Texto selecionado
De 1º até 26 de abril, os números subiram de 34 para 97 infectados, crescimento de 185%. A região administrativa tem, segundo dados mais recentes da Companhia de Planejamento do DF (Codeplan), 148,9 mil habitantes.

Três pessoas já morreram aqui. Mesmo assim, as pessoas não seguem as orientações de isolamento. Além disso, Águas Claras tem muitos prédios, elevadores… São espaços pequenos, com alta incidência de contaminação. É preciso ter todo cuidado, com álcool e máscara”, destaca o presidente da Associação de Moradores e Amigos de Águas Claras (Amaac), Román Dario Cuattrin.

Para ele, adotar o isolamento e as medidas de proteção seriam as melhores opções neste momento.

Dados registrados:
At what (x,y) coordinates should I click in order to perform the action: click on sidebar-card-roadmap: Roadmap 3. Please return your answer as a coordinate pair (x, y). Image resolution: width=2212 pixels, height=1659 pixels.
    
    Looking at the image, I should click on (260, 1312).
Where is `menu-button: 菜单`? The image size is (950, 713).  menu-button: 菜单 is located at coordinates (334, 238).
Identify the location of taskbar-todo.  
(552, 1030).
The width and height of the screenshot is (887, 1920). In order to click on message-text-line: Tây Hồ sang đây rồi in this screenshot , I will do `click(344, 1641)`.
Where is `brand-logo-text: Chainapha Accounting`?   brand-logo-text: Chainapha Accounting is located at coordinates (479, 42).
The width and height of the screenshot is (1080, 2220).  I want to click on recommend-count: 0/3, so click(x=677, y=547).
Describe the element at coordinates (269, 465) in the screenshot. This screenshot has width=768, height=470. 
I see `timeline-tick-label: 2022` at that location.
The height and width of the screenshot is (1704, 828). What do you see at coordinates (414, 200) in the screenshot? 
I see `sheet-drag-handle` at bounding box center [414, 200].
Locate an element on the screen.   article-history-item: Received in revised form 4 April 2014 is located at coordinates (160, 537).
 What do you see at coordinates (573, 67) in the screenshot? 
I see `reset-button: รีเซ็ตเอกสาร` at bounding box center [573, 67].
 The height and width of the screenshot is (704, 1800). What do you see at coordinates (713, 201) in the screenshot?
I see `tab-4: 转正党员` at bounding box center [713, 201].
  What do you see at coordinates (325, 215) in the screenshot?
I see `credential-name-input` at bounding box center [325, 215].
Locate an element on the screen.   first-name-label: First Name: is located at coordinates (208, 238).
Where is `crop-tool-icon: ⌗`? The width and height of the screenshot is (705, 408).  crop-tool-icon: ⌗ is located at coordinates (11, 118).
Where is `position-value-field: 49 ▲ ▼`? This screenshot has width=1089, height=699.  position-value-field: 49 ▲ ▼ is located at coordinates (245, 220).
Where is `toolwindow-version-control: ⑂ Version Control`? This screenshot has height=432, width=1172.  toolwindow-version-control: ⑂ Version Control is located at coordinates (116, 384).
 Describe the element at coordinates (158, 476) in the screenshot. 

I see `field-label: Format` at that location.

Descrição da tarefa
Responda com base no texto selecionado:
1. Qual foi o crescimento percentual de infectados entre 1º e 26 de abril?
2. Quantos habitantes tem a região administrativa, segundo a Codeplan?
3. Quantas pessoas já morreram, segundo o presidente da Amaac?

Resposta
1. 185%.
2. 148,9 mil habitantes.
3. Três pessoas.